Just like SQL join, we can also perform join operations in MapReduce on different data sets. There are two types of join operations in MapReduce:

Map Side Join: As the name implies, the join operation is performed in the map phase itself. Therefore, in the map side join, the mapper performs the join and it is mandatory that the input to each map is partitioned and sorted according to the keys.

The map side join has been covered in a separate blog with an example. Click Here to go through that blog to understand how the map side join works and what are its advantages.

Reduce Side Join: As the name suggests, in the reduce side join, the reducer is responsible for performing the join operation. It is comparatively simple and easier to implement than the map side join as the sorting and shuffling phase sends the values having identical keys to the same reducer and therefore, by default, the data is organized for us.

Now, let us understand the reduce side join in detail.

What is Reduce Side Join?

Reduce Side Join - MapReduce Example: Reduce Side Join - Edureka

As discussed earlier, the reduce side join is a process where the join operation is performed in the reducer phase. Basically, the reduce side join takes place in the following manner:

Mapper reads the input data which are to be combined based on common column or join key.
The mapper processes the input and adds a tag to the input to distinguish the input belonging from different sources or data sets or databases.
The mapper outputs the intermediate key-value pair where the key is nothing but the join key.
After the sorting and shuffling phase, a key and the list of values is generated for the reducer.
Now, the reducer joins the values present in the list with the key to give the final aggregated output.

Meanwhile, you may go through this MapReduce Tutorial video where various MapReduce Use Cases has been clearly explained and practically demonstrated:

MapReduce Example | MapReduce Programming | Hadoop MapReduce Tutorial | Edureka

Now, let us take a MapReduce example to understand the above steps in the reduce side join.

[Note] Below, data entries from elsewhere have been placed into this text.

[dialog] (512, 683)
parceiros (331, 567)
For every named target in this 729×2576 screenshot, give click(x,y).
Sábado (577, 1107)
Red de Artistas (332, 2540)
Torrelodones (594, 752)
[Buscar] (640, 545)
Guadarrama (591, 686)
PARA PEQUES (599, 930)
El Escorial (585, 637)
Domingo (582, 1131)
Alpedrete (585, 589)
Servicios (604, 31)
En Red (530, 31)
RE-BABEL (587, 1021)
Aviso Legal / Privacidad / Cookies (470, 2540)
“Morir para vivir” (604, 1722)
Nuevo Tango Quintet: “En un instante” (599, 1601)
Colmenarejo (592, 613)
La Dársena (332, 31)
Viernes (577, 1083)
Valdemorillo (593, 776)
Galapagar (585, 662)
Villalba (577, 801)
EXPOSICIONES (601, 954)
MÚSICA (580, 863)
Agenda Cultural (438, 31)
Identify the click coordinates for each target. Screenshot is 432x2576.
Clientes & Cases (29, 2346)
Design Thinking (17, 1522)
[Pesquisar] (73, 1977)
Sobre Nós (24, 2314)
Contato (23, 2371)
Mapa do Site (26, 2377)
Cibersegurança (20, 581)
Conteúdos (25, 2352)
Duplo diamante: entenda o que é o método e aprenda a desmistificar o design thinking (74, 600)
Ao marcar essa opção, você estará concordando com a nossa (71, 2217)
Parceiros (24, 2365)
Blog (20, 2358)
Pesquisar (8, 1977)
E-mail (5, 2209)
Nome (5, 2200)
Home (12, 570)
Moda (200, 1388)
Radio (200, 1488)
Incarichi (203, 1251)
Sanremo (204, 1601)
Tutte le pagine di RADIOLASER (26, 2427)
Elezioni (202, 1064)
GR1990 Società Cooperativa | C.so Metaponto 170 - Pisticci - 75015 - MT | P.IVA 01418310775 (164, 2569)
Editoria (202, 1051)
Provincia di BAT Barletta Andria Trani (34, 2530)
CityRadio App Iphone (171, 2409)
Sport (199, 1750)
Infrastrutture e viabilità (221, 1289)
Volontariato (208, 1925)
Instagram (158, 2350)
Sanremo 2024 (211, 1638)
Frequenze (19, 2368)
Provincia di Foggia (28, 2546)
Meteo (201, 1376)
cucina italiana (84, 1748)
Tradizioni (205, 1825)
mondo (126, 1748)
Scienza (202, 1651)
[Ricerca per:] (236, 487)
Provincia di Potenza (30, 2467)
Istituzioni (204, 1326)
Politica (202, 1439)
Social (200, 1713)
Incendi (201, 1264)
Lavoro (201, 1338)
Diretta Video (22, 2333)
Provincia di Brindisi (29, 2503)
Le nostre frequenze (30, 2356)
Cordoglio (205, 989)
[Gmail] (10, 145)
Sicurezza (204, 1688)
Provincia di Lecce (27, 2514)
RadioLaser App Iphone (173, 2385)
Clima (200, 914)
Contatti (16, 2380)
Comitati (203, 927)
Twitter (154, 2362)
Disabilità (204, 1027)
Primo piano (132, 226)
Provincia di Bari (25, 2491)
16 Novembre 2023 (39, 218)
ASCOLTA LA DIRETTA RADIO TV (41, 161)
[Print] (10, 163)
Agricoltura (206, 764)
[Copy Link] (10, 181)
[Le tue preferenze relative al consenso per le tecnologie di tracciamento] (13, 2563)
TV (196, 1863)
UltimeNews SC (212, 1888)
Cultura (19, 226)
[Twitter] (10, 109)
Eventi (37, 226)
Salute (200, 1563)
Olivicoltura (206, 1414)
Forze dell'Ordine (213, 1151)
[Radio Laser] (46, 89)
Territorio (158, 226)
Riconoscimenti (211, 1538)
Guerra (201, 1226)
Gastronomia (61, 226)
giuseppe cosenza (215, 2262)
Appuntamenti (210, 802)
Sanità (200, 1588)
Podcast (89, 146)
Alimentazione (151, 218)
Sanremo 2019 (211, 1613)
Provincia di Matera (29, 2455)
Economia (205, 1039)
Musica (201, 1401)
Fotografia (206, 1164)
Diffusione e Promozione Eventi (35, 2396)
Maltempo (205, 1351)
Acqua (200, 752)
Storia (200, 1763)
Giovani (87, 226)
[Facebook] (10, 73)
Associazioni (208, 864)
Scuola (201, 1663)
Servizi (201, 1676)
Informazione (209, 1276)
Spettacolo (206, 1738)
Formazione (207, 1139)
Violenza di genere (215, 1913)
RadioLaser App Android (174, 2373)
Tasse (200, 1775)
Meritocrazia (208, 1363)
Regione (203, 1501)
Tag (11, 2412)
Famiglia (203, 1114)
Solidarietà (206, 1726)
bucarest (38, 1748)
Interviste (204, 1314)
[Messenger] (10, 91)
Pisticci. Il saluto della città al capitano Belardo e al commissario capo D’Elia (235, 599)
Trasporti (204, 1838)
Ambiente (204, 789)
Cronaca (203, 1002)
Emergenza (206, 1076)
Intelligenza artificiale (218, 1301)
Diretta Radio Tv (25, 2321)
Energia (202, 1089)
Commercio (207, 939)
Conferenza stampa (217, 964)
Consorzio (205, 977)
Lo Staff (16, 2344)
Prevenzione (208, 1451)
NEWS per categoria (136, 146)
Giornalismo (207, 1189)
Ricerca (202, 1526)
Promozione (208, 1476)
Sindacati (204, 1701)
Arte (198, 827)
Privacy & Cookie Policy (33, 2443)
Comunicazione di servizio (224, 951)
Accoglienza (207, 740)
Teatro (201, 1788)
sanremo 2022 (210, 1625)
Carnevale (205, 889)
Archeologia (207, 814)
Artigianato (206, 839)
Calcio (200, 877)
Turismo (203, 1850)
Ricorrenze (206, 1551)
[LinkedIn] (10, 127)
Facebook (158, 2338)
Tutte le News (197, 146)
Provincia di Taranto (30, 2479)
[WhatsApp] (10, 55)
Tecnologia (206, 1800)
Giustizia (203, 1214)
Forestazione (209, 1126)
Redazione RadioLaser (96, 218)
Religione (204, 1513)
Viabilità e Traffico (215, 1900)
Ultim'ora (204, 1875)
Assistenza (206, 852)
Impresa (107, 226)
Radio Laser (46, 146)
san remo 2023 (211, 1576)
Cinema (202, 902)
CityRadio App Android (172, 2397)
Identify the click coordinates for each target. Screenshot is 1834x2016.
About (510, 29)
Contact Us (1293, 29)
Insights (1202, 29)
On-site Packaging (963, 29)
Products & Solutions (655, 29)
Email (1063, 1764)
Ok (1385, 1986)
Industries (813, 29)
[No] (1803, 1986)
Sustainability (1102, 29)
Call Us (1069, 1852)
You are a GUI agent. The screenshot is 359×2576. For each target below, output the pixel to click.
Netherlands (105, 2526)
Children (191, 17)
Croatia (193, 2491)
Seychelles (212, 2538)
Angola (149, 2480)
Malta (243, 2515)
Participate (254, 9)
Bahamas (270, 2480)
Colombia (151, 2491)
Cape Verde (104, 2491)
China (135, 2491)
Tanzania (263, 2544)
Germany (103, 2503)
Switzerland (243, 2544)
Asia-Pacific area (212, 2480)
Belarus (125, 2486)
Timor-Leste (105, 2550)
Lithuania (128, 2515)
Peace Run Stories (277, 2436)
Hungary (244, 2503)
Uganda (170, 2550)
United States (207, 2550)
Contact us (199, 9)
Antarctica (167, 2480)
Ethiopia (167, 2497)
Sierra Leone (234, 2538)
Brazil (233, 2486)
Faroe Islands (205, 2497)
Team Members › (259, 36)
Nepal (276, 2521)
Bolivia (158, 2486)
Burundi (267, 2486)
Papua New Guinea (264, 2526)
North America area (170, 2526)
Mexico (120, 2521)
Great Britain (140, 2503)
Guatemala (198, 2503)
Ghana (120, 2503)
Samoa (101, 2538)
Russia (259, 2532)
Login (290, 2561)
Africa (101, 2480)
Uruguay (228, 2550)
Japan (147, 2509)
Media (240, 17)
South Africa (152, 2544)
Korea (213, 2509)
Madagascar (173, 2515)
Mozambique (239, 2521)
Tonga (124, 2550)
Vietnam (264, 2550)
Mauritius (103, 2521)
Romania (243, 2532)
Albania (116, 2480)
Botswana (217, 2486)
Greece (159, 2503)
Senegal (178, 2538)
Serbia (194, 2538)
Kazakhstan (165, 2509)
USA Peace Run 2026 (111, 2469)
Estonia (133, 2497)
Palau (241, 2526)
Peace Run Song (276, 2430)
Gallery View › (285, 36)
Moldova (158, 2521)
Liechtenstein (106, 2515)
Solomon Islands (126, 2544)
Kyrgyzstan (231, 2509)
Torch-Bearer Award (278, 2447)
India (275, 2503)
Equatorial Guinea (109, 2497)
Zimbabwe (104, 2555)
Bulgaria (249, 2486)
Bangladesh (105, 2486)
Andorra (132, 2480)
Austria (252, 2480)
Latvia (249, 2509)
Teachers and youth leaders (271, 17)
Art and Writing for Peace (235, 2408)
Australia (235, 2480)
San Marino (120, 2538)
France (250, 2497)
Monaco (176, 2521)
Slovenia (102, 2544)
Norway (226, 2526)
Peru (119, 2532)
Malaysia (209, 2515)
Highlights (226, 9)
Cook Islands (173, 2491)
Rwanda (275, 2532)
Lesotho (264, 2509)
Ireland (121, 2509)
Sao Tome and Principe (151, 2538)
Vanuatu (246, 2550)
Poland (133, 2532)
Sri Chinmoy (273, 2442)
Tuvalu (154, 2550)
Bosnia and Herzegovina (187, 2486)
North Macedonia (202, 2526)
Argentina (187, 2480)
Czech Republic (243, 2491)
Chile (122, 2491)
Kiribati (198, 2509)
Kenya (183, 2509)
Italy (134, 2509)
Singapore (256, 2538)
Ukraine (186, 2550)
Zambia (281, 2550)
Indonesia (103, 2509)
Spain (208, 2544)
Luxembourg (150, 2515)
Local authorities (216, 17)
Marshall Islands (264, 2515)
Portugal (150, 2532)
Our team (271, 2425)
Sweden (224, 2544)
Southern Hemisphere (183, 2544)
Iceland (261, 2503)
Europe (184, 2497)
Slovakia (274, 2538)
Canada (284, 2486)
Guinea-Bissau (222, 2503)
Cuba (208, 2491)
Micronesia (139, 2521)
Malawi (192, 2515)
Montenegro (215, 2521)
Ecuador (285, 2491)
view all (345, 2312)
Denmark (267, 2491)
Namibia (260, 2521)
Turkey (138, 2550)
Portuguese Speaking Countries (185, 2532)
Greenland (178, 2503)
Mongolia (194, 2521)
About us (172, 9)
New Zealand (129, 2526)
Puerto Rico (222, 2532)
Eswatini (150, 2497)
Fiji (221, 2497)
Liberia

MapReduce Example of Reduce Side Join

Suppose that I have two separate datasets of a sports complex:

cust_details: It contains the details of the customer.
transaction_details: It contains the transaction record of the customer.

Using these two datasets, I want to know the lifetime value of each customer. In doing so, I will be needing the following things:

The person’s name along with the frequency of the visits by that person.
The total amount spent by him/her for purchasing the equipment.

Input Database - Reduce Side Join - Edureka

The above figure is just to show you the schema of the two datasets on which we will perform the reduce side join operation. Click on the button below to download the whole project containing the source code and the input files for this MapReduce example:

Kindly, keep the following things in mind while importing the above MapReduce example project on reduce side join into Eclipse:

The input files are in input_files directory of the project. Load these into your HDFS.
Don’t forget to build the path of Hadoop Reference Jars (present in reduce side join project lib directory) according to your system or VM.

Now, let us understand what happens inside the map and reduce phases in this MapReduce example on reduce side join:

1. Map Phase:

I will have a separate mapper for each of the two datasets i.e. One mapper for cust_details input and other for transaction_details input.

Mapper for cust_details:

public static class CustsMapper extends Mapper <Object, Text, Text, Text>
{
public void map(Object key, Text value, Context context) throws IOException, InterruptedException
{String record = value.toString();
String[] parts = record.split(",");
context.write(new Text(parts[0]), new Text("cust	" + parts[1]));
}
}

I will read the input taking one tuple at a time.
Then, I will tokenize each word in that tuple and fetch the cust ID along with the name of the person.
The cust ID will be my key of the key-value pair that my mapper will generate eventually.
I will also add a tag “cust” to indicate that this input tuple is of cust_details type.
Therefore, my mapper for cust_details will produce following intermediate key-value pair:

Key – Value pair: [cust ID, cust name]

Example: [4000001, cust Kristina], [4000002, cust Paige], etc.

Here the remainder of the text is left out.